Die Initiative "Zukunft Heimat" aus Golßen im Spreewald hatte bereits zweimal in Cottbus zu Versammlungen aufgerufen. Auch dieses Mal sagte Gastredner Siegfried Däbritz (Pegida Dresden): "Es ist gut, dass wir einen Anker setzen zwischen Dresden und Berlin." Als Hauptrednerin ließ sich Birgit Bessin, Landtagsabgeordnete der AfD, beklatschen, später forderte "Zukunft Heimat"-Chef Christoph Berndt eine "geistige Erneuerung der Eliten". Bei seinem Marsch durch die Innenstadt wurden im Demonstrationszug bekannte NPD-Slogans skandiert ("Wer Deutschland nicht liebt, soll Deutschland verlassen"), auch der altbewährte Demo-Spruch "Bürger, lasst das Glotzen sein, kommt herunter, reiht Euch ein" kam zur Geltung. Alles bejubelt von Sachsen und Brandenburgern, die allen Schattierungen des rechten und rechtsextremen Spektrums zuzuordnen sind.

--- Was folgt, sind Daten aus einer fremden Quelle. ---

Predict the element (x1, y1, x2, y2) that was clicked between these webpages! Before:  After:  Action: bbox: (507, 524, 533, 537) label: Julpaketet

Als Gegendemonstration und Statement für eine tolerante Stadt waren unter dem Motto "Cottbus für alle - No Pegida" zeitgleich rund 400 Cottbuser unterwegs: Vertreter von Cottbus Nazifrei und dem Cottbuser Aufbruch, zahlreiche Stadtverordnete, Pfarrer, Studenten, Familien. Luise Meyer (Cottbus Nazifrei): "Cottbus darf nicht zum Fixpunkt der Rechten werden, dafür müssen wir uns einsetzen." Immer wieder wurde an diesem Abend die "Cottbuser Erklärung" von 2015 bekräftigt. Hierin hatten unter anderen der Oberbürgermeister Holger Kelch und der BTU-Präsident Jörg Steinbach das Bild einer offenen Stadt gezeichnet, die sich gegen ausländerfeindliche Übergriffe oder Diskriminierungen wehrt.

Nach Auskunft der Polizei verliefen beide Demonstrationen bis Redaktionsschluss friedlich.